For viewing the PDF version of the newsletter

 
Winds of Change Newsletter, March 2010     See sidebar for table of contents

Organizing for the Mountains in Mercer County

by Wendy Moye Johnston

My fight to save the mountains of my home from mountaintop removal coal mining began in March 2009, when a local company tried to quietly gain approval for a surface mine site in the small Mercer County, WV, community of Weyanoke.

I soon found out that this company had been operating a strip mine several miles from Weyanoke on the Browning Lambert Mountain near Matoaka.

To my knowledge, there is no other current mining in Mercer County. Not knowing about such things or how to fight them, my family and I felt quite alone and bewildered as to what to do about this situation.

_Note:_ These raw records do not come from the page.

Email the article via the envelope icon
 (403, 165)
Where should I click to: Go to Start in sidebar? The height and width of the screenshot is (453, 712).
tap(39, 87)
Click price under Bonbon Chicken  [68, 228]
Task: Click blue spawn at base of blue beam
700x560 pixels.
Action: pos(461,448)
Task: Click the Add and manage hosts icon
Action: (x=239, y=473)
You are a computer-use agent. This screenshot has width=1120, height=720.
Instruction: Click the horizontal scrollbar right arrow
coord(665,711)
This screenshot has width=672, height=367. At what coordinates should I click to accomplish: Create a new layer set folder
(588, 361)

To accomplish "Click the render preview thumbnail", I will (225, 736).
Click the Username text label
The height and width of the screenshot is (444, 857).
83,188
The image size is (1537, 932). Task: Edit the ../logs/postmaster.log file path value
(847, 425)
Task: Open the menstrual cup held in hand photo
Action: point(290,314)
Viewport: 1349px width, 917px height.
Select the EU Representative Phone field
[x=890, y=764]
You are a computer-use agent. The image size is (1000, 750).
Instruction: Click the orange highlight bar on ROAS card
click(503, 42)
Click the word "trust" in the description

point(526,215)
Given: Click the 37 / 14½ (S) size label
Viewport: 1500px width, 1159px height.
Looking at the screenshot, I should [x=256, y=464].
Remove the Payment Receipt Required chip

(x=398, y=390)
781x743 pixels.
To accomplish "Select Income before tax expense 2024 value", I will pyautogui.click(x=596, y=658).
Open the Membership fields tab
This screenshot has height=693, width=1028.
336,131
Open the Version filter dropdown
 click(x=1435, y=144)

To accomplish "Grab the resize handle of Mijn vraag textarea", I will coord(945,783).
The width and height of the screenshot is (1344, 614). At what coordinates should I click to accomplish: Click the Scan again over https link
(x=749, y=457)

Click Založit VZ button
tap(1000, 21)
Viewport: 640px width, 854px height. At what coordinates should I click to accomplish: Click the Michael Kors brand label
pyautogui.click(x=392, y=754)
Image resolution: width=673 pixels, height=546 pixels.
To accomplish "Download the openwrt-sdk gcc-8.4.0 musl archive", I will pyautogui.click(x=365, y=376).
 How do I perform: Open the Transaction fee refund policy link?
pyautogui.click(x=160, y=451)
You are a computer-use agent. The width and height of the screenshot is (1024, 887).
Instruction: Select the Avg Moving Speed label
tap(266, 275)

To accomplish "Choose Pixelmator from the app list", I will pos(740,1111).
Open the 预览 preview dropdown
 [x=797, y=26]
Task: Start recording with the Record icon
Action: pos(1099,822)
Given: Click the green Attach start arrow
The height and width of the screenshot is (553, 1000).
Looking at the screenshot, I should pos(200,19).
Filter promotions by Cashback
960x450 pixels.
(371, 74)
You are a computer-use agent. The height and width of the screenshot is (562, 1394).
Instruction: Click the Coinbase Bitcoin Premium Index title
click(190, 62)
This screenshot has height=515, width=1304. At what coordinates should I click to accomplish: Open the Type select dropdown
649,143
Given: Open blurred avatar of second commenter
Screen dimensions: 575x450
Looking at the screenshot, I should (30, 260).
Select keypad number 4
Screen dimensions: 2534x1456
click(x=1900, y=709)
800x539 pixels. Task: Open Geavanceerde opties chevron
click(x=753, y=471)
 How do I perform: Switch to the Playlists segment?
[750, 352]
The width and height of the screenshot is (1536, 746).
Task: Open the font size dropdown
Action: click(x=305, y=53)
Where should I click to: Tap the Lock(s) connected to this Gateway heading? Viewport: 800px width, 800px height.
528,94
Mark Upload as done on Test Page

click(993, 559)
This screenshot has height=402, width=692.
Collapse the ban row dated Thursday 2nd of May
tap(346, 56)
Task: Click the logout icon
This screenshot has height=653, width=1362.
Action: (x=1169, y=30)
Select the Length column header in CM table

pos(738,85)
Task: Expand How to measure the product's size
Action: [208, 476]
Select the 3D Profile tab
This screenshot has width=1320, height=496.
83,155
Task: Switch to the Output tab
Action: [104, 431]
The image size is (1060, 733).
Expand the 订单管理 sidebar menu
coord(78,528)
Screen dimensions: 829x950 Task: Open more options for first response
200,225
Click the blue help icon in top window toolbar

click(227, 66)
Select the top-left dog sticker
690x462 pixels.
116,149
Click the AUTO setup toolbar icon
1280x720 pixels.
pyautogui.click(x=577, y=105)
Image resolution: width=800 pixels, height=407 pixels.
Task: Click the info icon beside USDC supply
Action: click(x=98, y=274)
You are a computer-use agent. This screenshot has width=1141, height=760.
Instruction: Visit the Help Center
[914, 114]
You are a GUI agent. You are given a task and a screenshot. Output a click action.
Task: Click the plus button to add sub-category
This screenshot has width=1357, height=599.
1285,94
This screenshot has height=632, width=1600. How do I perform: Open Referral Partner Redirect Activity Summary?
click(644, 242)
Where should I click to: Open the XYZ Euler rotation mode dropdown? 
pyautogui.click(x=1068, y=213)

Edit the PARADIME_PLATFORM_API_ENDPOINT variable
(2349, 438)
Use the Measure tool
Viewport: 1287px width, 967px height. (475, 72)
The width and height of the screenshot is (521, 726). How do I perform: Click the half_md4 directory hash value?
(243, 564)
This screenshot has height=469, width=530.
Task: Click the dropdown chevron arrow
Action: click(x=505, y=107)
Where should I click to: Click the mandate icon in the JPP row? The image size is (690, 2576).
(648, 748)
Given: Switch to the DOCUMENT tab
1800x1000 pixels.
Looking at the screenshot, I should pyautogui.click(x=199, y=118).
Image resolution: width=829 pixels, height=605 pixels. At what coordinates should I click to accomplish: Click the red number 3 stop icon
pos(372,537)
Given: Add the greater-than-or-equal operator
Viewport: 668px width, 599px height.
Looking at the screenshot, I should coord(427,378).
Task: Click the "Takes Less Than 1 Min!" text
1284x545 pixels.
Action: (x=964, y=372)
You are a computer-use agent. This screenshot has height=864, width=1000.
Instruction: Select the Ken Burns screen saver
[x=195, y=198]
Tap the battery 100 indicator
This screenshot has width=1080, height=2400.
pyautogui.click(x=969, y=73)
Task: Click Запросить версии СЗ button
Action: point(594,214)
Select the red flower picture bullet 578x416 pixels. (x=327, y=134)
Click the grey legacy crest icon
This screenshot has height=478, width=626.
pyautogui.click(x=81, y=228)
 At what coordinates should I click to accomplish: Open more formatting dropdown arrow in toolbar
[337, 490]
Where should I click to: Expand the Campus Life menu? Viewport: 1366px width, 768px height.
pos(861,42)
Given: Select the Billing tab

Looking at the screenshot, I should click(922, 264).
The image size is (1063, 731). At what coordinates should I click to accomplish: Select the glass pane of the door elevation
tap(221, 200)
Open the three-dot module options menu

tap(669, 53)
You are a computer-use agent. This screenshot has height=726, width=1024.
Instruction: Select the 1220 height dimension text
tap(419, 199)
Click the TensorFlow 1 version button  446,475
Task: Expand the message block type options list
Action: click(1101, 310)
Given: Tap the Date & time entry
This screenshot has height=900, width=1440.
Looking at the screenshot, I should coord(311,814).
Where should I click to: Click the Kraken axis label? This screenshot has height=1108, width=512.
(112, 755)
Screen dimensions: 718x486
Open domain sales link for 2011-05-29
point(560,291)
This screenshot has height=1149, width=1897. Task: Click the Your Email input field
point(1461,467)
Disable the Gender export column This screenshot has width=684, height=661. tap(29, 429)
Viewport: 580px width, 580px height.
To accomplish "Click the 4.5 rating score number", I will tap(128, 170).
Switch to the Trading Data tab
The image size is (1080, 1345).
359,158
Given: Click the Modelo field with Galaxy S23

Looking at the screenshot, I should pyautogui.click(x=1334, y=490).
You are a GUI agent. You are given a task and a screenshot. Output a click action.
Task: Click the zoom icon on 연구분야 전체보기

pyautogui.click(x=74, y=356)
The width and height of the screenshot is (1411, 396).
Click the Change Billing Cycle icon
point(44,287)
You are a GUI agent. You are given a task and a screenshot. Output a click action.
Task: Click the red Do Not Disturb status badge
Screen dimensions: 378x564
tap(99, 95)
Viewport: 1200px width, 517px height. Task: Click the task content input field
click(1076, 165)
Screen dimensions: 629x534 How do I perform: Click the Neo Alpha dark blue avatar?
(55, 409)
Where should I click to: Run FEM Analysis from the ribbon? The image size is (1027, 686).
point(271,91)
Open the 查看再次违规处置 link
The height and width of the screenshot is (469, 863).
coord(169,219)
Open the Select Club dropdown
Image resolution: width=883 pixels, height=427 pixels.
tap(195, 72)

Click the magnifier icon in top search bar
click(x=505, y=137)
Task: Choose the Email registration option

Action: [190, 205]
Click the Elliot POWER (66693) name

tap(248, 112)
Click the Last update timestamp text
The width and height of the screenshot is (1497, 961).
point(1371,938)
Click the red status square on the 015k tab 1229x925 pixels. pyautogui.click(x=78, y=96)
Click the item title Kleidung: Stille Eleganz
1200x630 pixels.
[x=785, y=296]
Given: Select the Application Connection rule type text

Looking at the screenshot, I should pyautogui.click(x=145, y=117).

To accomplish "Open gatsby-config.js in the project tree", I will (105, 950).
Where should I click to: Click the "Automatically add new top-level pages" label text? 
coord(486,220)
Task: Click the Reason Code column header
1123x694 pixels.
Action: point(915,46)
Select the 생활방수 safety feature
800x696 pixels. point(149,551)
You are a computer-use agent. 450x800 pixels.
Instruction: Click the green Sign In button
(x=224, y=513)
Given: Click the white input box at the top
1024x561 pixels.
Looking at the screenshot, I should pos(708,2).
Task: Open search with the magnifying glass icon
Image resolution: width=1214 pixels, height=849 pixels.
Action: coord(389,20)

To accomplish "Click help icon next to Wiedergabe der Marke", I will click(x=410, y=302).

I grew up in Matoaka and my parents still live in the area, approximately 1.5 aerial miles from the proposed mine site.

The community impact statement for Weyanoke Surface Mine S400409 stated that MET Resources, LLC had requested a permit for the surface disturbance of approximately 173 acres above the community of Weyanoke for the purpose of highwall, auger, steep slope and surface coal mining. After doing some amateur community organizing, with the help of folks from Mountain Justice, Coal River Mountain Watch, OVEC and others, we requested a public hearing to voice our concerns.

We were told to watch the paper for an advertisement for public comment. This began appearing in the Princeton Times in September of 2009. The Princeton Times is a small paper with minimal circulation, and it does not reach the people of Weyanoke and Matoaka. The Bluefield Daily Telegraph is the Times parent paper and does have countywide circulation. When I questioned the DEP in Welch about this practice, I was told that they knew that it wasnt really fair but that it was within the guidelines of the law. MET Resources, LLC stated later that the Princeton Times was a cheaper place to print the announcement.

I knew that the people of Weyanoke and Matoaka didnt know about this situation, so my father Sid Moye and I set out knocking on doors. We were met by people who were dismayed and terribly upset that they had not been notified of the permit request.

Only about half of the people who live in this community had been notified of impending work to be done on the mountain above their home. The number-one concern of these people was their water. The community of Weyanoke has always obtained its water from an abundant source on the mountain, which is now threatened with blasting.

We were granted our public hearing on November 17, 2009. When we arrived, there were approximately 100 people at the town hall of Matoaka. Some of them were owners, interest holders, and/or employees of MET Resources, LLC. The others were activists, concerned Mercer County citizens, and the people who live in Weyanoke.

The moderator from the Welch office of the WV DEP allowed everyone who wanted to speak both for and against the proposed site the opportunity to speak.

Over and over, we heard people asking to be reassured about their water source and about large machines and trucks traveling on their inadequate roads and asking why the information about this was not made available to everyone who would be affected.

The mine owner spoke and assured folks that they would not be doing mountaintop removal*; they would only be ridding the area of dangerous high walls caused by illegal strip mining in the 1950s and it would in no way affect their water. As of early February 2010, this permit had not yet been approved.

We have also spoken out against proposed additions to the existing strip mine operation on Browning Lambert Mountain and were granted a hearing for this on Dec. 3, 2009.

* Note: Many coal mining companies now use other names for what we know as mountaintop removal mining.